Saddle evolution down through the ages, from the first “bareback pads” around 700 BCE to our wide variety of modern versions for specialized use is a function of comfort for both the rider and the horse, but also, notably, security in battle. From warriors shooting arrows to knights in heavy armor to invading Huns balancing with swords, the saddle has always been a key component in the success of a mounted fighter.
The American saddle can be considered typically American in that its designs are a combination of influences from many diverse origins. One derivation, the Spanish War saddle, can be traced back to the Moorish horsemen of the Dark Ages. The Spanish conquistadors introduced it to Mexico, the basic design of which migrated northward and became known as the Western saddle. The Western saddle and its offshoots, the California and the Texan, are direct descendents of this Spanish War saddle. A significant feature of the Western saddle is its heavy rigid tree, high fork and cantle, deep-seated seat, and the all-important horn.

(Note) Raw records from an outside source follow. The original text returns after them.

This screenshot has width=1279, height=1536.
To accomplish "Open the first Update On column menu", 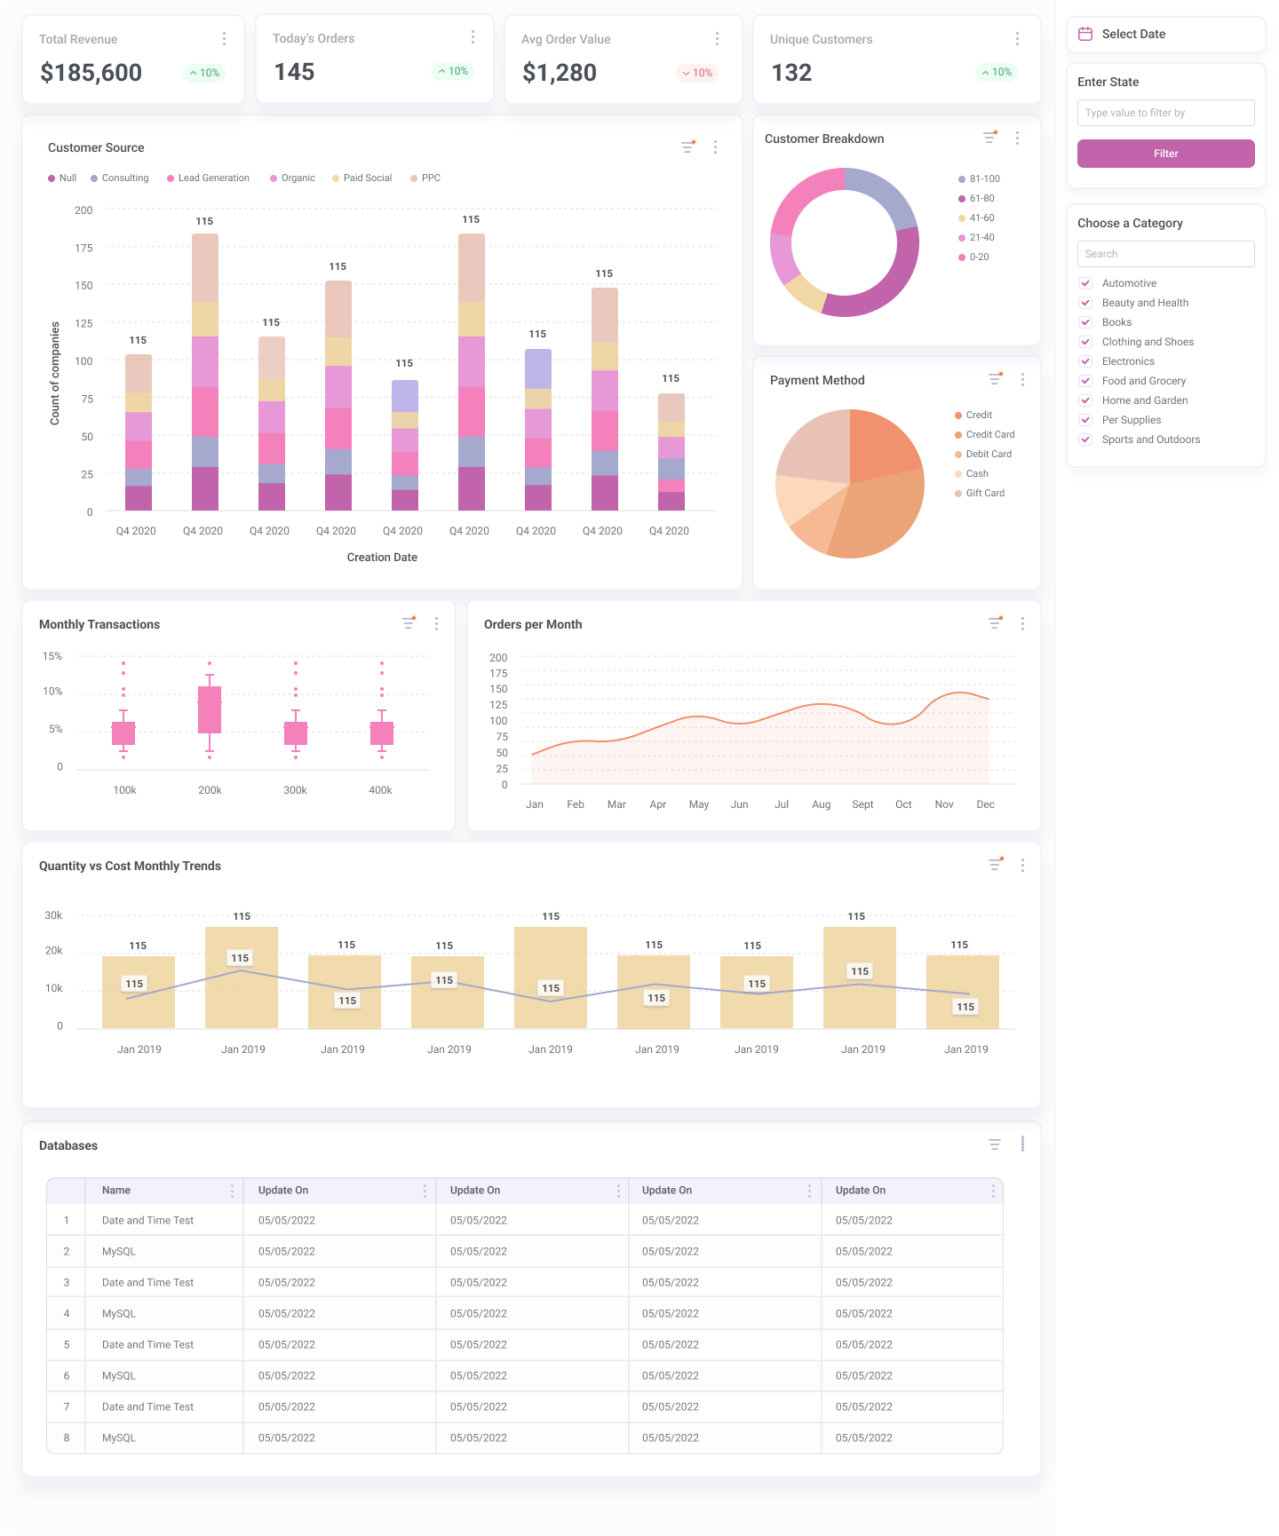I will 423,1190.
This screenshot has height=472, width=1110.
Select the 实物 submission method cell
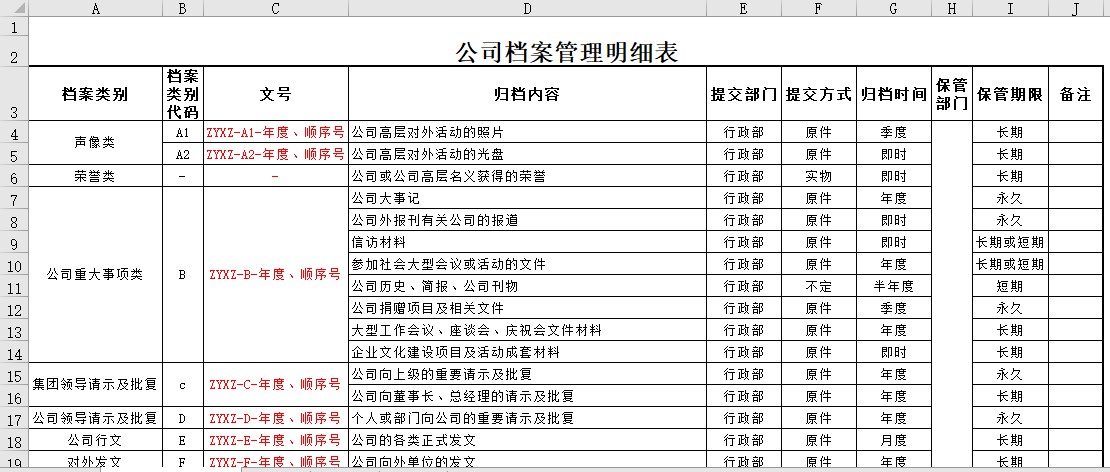click(x=818, y=177)
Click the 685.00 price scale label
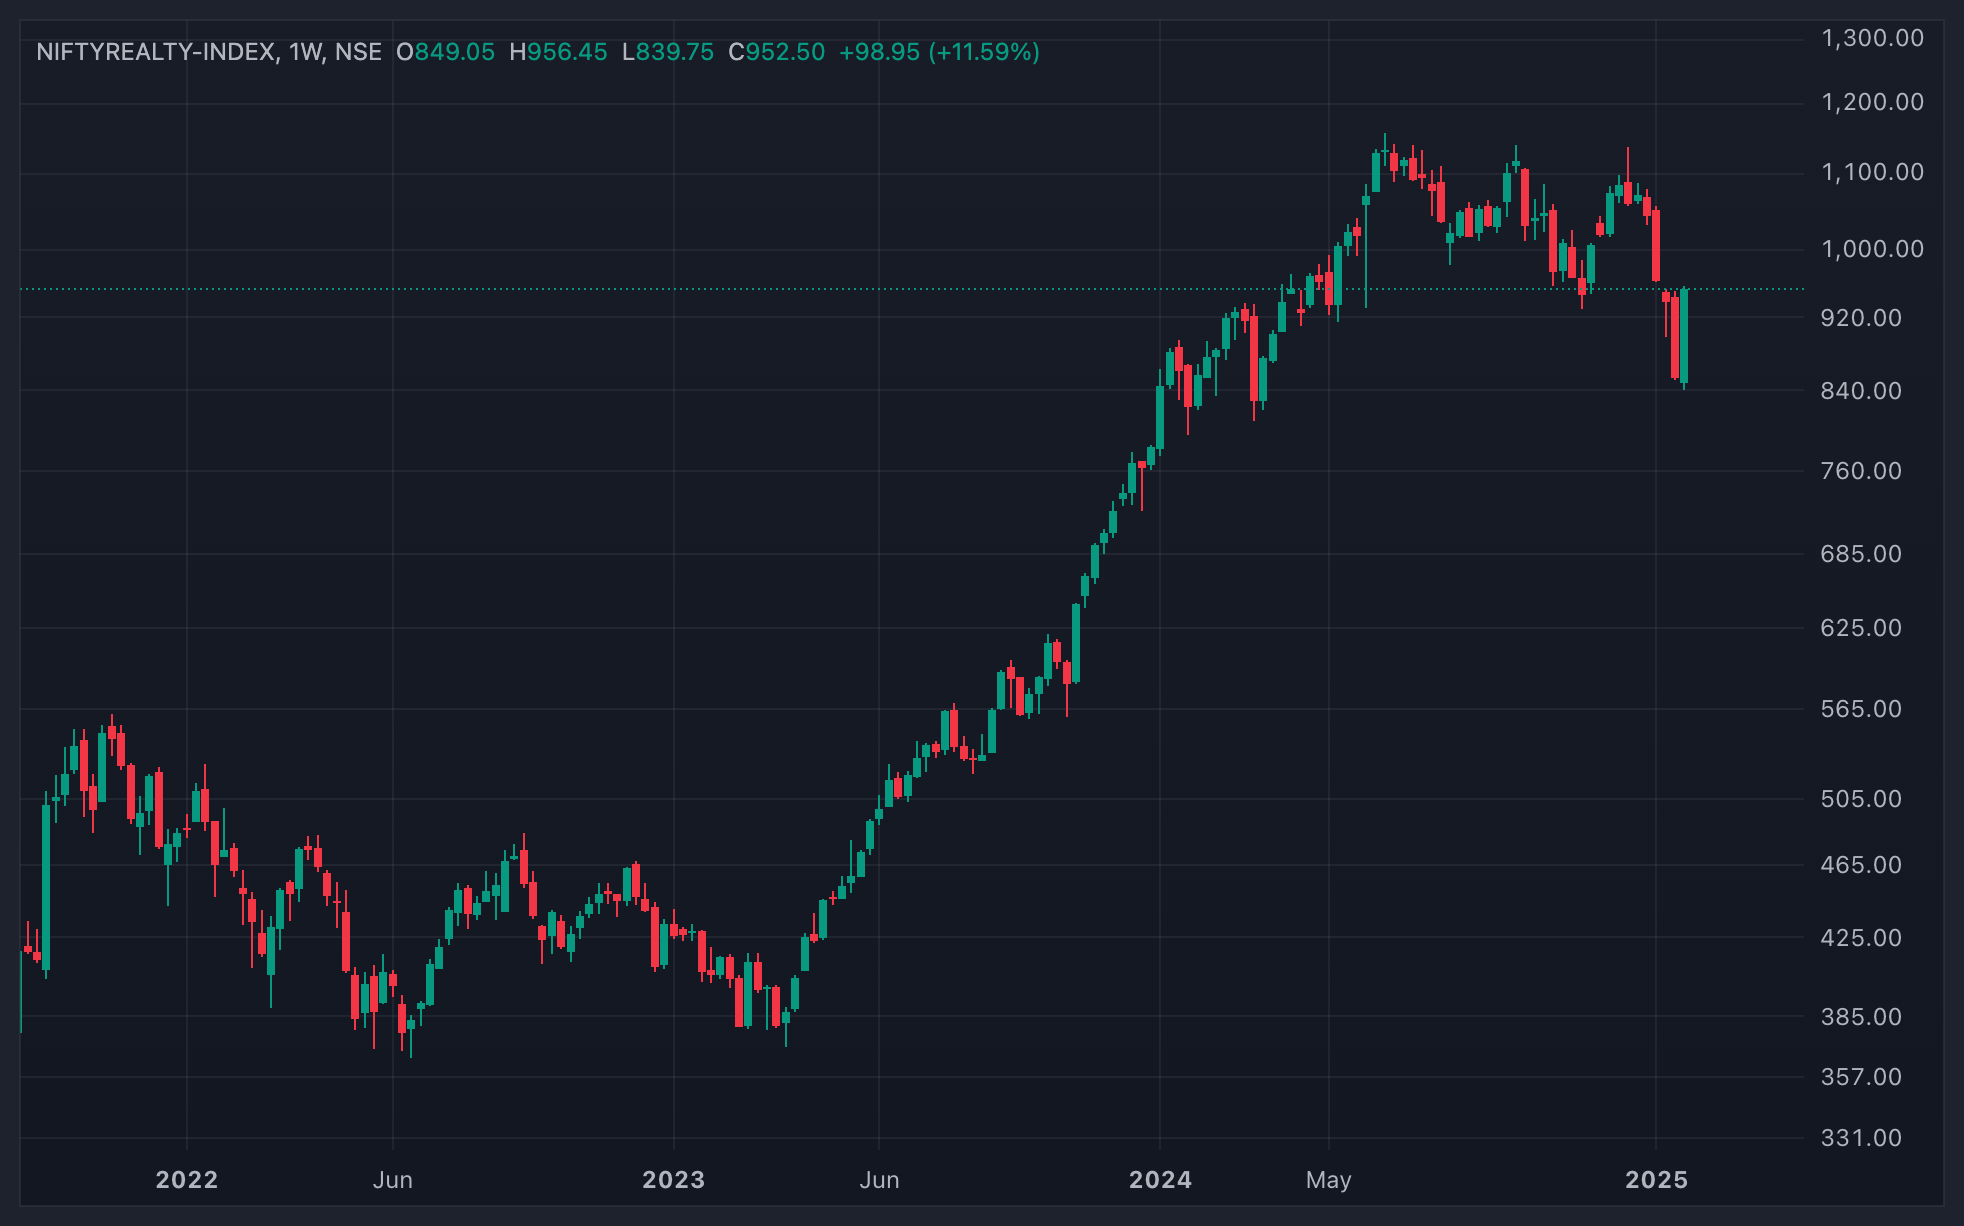This screenshot has height=1226, width=1964. pos(1861,554)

Similarly, on the East coast it was the influence of European designs which led to the popularity of what became known as the English saddle. The English saddle—with its light wooden tree, and low pommel and cantle—made jumping more maneuverable and comfortable when fox hunting became popular in England. Various styles of these saddles are used in all Olympic equestrian events, as well as show jumping, dressage, horse racing, and polo.

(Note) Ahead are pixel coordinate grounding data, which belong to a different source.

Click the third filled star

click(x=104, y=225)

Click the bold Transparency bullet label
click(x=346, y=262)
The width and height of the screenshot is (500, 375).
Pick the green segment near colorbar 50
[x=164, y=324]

In 1857, U.S. Army Captain George McClellan, after spending a year in Europe studying the latest European military tactics and equipment, designed what was to become the de facto military saddle for the next hundred years: the McClellan Cavalry Saddle. It appears to be a combination of a Hussar saddle he had observed in use during the Crimean War, while also including features found in the Western Saddle. It had an English-type tree with a higher pommel and cantle and a unique gap between panel sections on the tree which greatly added to its comfort. It was light, strong, comfortable and durable, and became one of the most enduring military saddles of all time.

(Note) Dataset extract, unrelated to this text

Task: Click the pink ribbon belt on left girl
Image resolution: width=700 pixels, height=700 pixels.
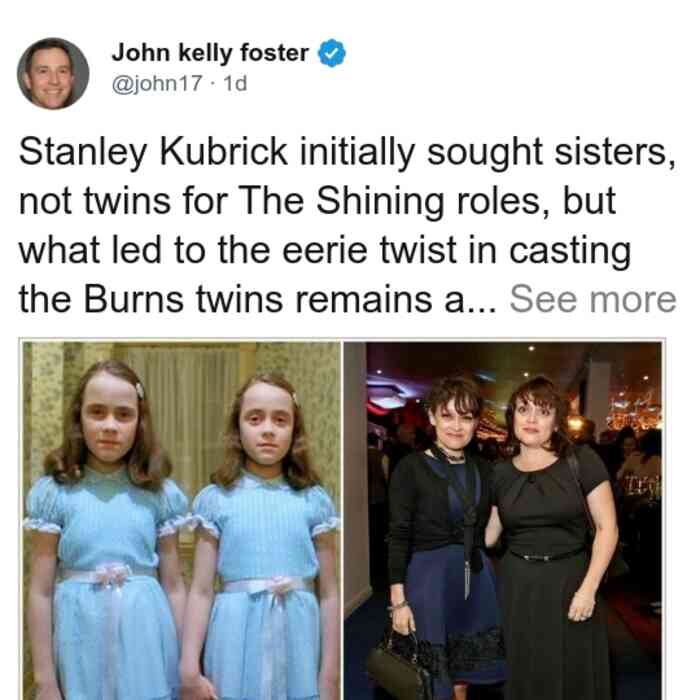Action: 107,575
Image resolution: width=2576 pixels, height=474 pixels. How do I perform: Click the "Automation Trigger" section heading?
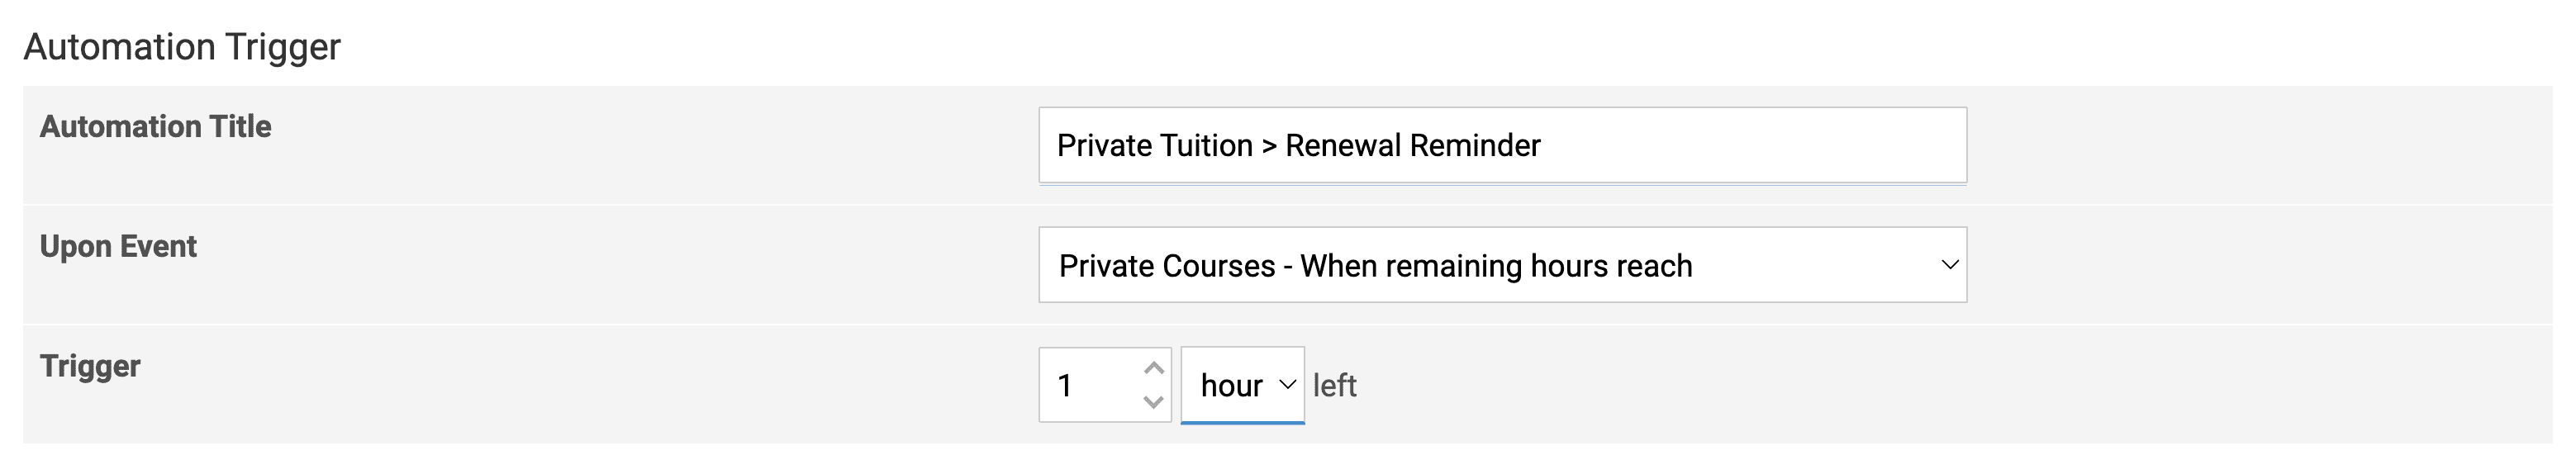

PatentWear’s Saddle design was created from the Barak T. Nichols patent issued in 1861. It is an adaption of the original McClellan design that “dispenses entirely with the flaps of the saddle” among other “new and useful improvements.” The patent further claims that features of the design “thereby considerably reduc[e] the weight and the cost of the saddle, and add greatly to its strength, durability, utility, and convenience.” It also enables the rider, “by simply pressing upon the stirrups or rising in his saddle, by the weight of his body to tighten the girt, thus obviating the necessity, when about to charge upon the enemy, of a dismount by the soldier to regirt his horse.”